BEGIN RECORD EXTRACTS

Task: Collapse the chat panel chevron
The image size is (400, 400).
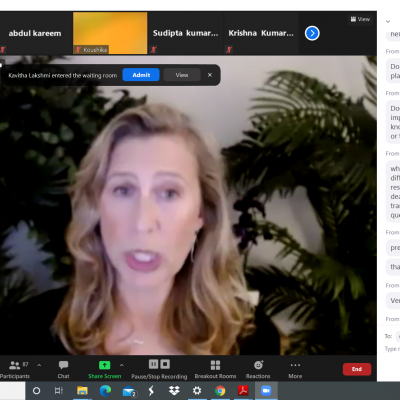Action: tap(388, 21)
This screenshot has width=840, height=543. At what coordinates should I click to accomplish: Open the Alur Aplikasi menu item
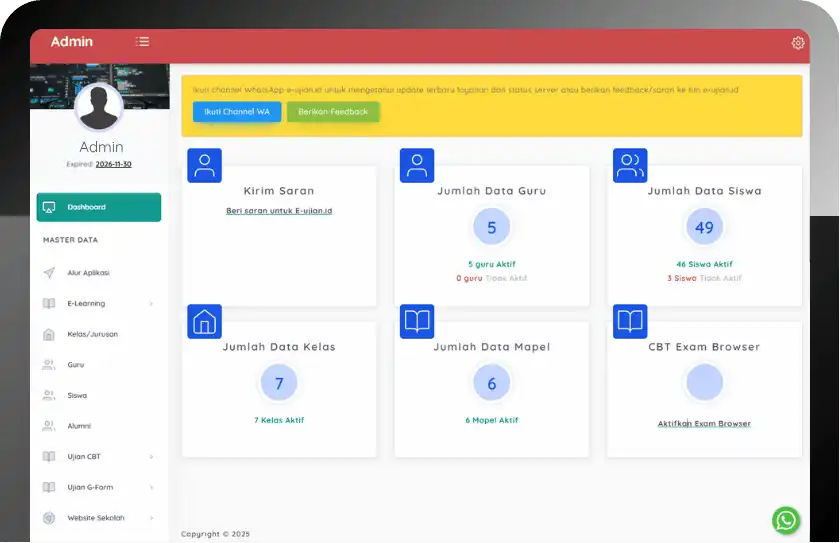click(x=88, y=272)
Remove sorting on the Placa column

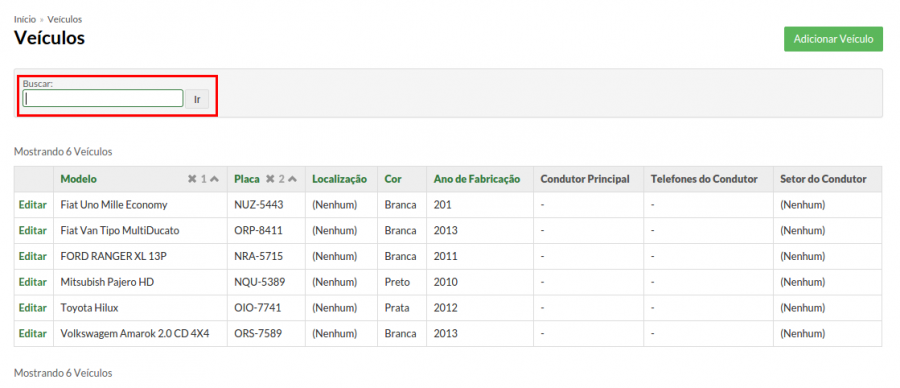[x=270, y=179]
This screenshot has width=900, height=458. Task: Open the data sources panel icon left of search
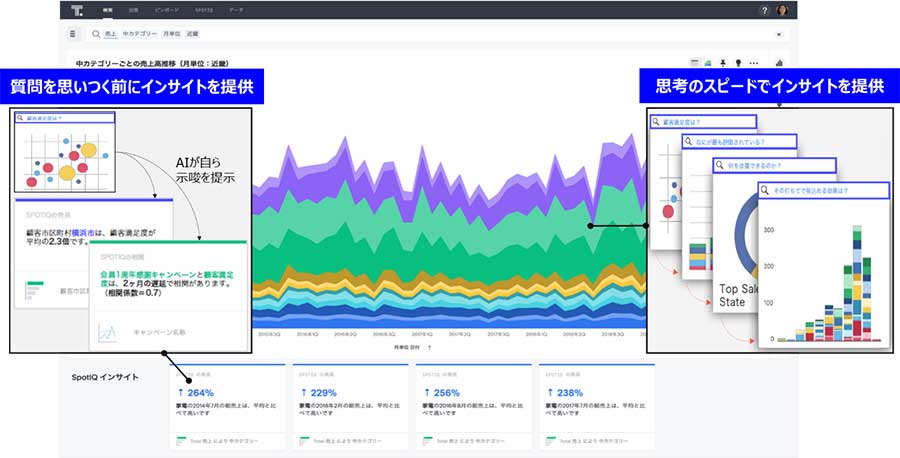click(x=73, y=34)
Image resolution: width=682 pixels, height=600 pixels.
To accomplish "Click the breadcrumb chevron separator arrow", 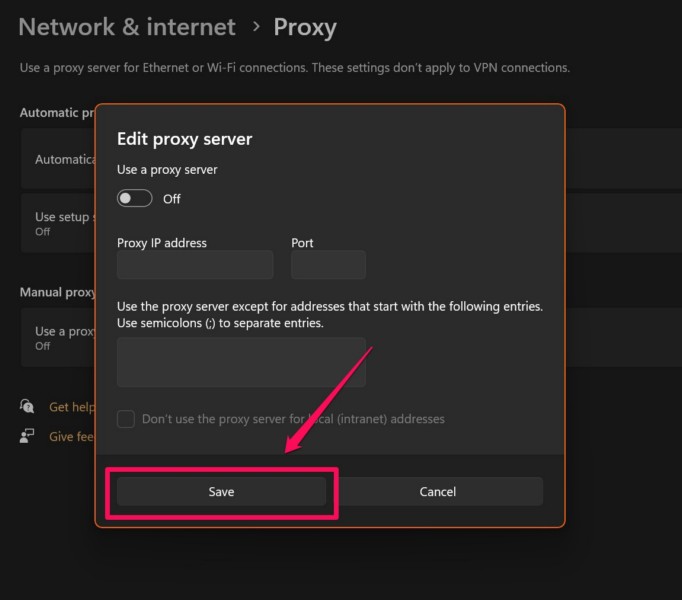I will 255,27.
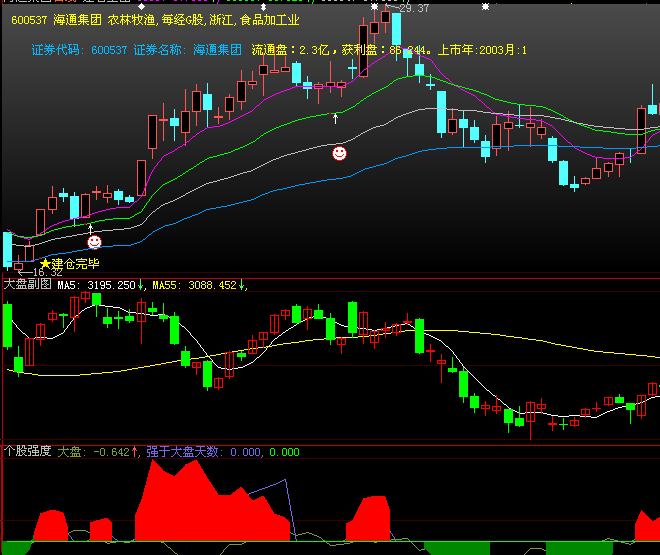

END RECORD EXTRACTS

● ASSIGNMENT
No pictures should appear; only the lines from the first line of the records through the line with "Image resolution: width=682", both included, are to be restated word for word.

● REPLY
Task: Collapse the chat panel chevron
The image size is (400, 400).
Action: tap(388, 21)
This screenshot has width=840, height=543. At what coordinates should I click to accomplish: Open the Alur Aplikasi menu item
click(x=88, y=272)
Remove sorting on the Placa column

[x=270, y=179]
This screenshot has width=900, height=458. Task: Open the data sources panel icon left of search
click(x=73, y=34)
Image resolution: width=682 pixels, height=600 pixels.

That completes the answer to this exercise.